Materials provided |
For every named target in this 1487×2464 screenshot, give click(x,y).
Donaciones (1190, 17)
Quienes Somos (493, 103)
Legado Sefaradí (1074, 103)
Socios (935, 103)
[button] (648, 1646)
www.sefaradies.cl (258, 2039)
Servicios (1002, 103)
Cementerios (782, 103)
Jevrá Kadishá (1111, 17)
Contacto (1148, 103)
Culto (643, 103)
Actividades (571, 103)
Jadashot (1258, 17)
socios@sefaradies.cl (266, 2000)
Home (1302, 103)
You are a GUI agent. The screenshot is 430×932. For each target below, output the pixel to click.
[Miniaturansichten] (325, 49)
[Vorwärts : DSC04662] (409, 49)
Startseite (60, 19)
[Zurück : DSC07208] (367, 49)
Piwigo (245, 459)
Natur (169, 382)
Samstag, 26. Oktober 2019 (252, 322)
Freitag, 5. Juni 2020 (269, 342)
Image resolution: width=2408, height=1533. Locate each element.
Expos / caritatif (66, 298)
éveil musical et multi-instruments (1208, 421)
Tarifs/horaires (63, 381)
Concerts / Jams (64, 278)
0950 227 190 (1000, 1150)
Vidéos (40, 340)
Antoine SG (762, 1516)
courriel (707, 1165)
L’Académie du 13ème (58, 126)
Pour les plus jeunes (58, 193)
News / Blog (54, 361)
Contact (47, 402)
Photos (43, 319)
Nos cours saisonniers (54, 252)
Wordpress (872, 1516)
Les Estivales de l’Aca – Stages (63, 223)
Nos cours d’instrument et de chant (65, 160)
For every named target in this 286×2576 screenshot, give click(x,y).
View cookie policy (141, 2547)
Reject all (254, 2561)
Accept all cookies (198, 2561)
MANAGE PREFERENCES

Task requirements | Everything from the first line of the records above through the line containing "Pour les plus jeunes (58, 193)" should be restated word for word; leave out all other lines.

Answer for this exercise |
For every named target in this 1487×2464 screenshot, give click(x,y).
Donaciones (1190, 17)
Quienes Somos (493, 103)
Legado Sefaradí (1074, 103)
Socios (935, 103)
[button] (648, 1646)
www.sefaradies.cl (258, 2039)
Servicios (1002, 103)
Cementerios (782, 103)
Jevrá Kadishá (1111, 17)
Contacto (1148, 103)
Culto (643, 103)
Actividades (571, 103)
Jadashot (1258, 17)
socios@sefaradies.cl (266, 2000)
Home (1302, 103)
You are a GUI agent. The screenshot is 430×932. For each target below, output the pixel to click.
[Miniaturansichten] (325, 49)
[Vorwärts : DSC04662] (409, 49)
Startseite (60, 19)
[Zurück : DSC07208] (367, 49)
Piwigo (245, 459)
Natur (169, 382)
Samstag, 26. Oktober 2019 (252, 322)
Freitag, 5. Juni 2020 (269, 342)
Image resolution: width=2408, height=1533. Locate each element.
Expos / caritatif (66, 298)
éveil musical et multi-instruments (1208, 421)
Tarifs/horaires (63, 381)
Concerts / Jams (64, 278)
0950 227 190 (1000, 1150)
Vidéos (40, 340)
Antoine SG (762, 1516)
courriel (707, 1165)
L’Académie du 13ème (58, 126)
Pour les plus jeunes (58, 193)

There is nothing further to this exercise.